Pour la plupart de ces spécialistes, comprendre le FN, c'est aussi contribuer à le combattre. Le sociologue Pierre-André Taguieff et la démographe Michèle Tribalat, auteurs d'un Face au Front national. Arguments pour une contre-offensive (La Découverte, 1998), jugent que pour livrer ce combat, il convient de briser le tabou qui refuse a priori toute « discussion » des thèses du FN.
Stéphane Wahnich, directeur de l'institut d'études et de sondages SCP Communication, coauteur avec Maryse Souchard, Isabelle Cuminal et Virginie Wathier d'un Le Pen, les mots. Analyse d'un discours d'extrême droite (Le Monde éditions, 1997) juge erronée cette tactique de réponse concrète et point par point à la « pseudo-science » du FN : « L'électeur de Le Pen cherche à travers lui une représentation sociale et non pas des idées. Il s'agit d'un électorat qui se vit comme rejeté de la France de la croissance et d'Internet et que le PS a laissé de côté. Il est en quête de représentation symbolique et non d'arguments rationnels », affirme-t-il.
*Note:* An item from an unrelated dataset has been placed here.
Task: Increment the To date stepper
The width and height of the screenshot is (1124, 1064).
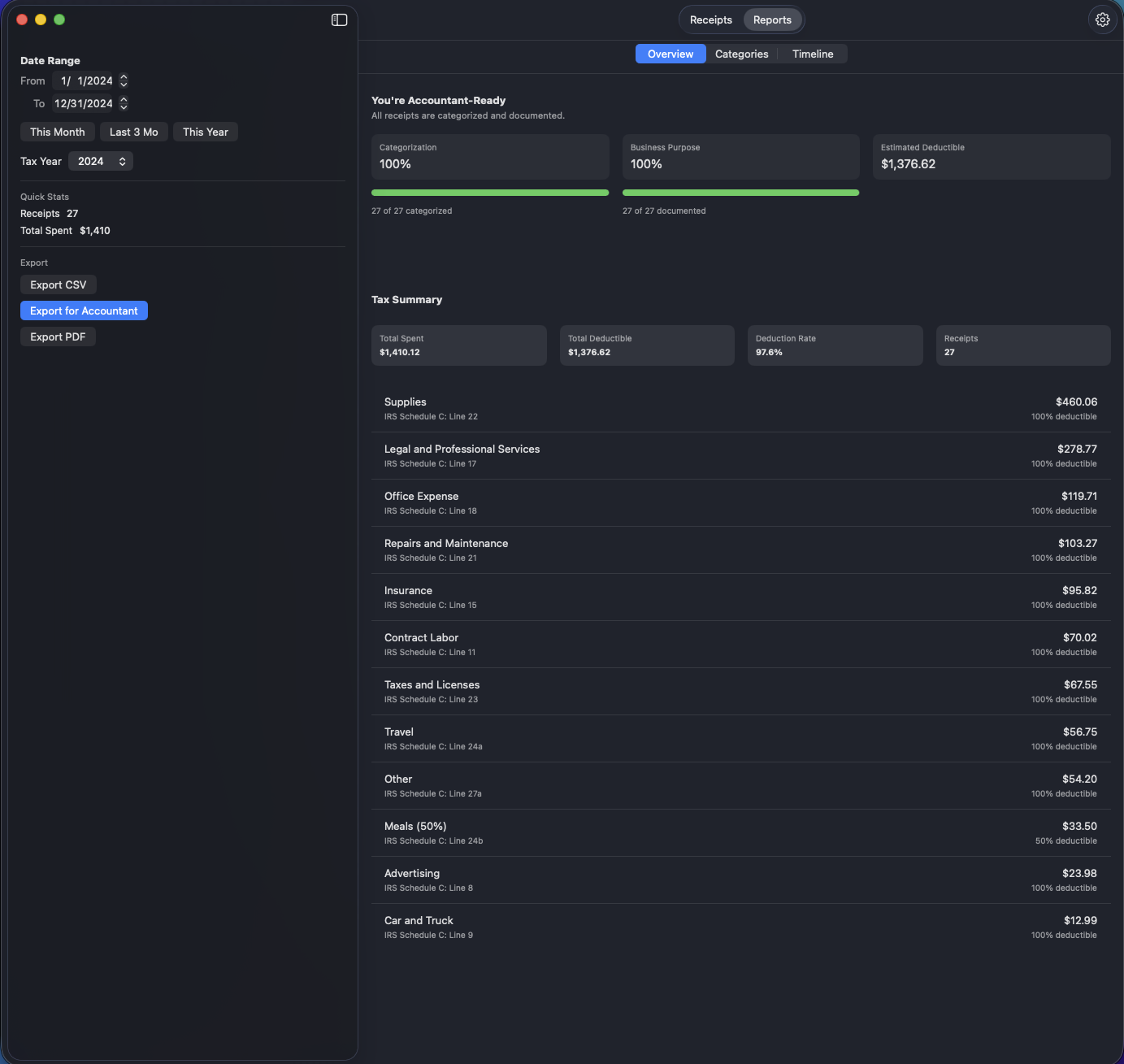Action: (x=124, y=100)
M. Wahnich et les autres auteurs du livre entendaient mettre le mystère Le Pen en pleine lumière à travers les mots et non les idées. Pour ce faire, il ont constitué un corpus à partir des textes et des discours du président du FN (310 références) prononcés entre 1983 et 1996. Cinquante allocutions - soit 1 200 pages - ont été traitées informatiquement grâce à un logiciel d'analyse lexicale.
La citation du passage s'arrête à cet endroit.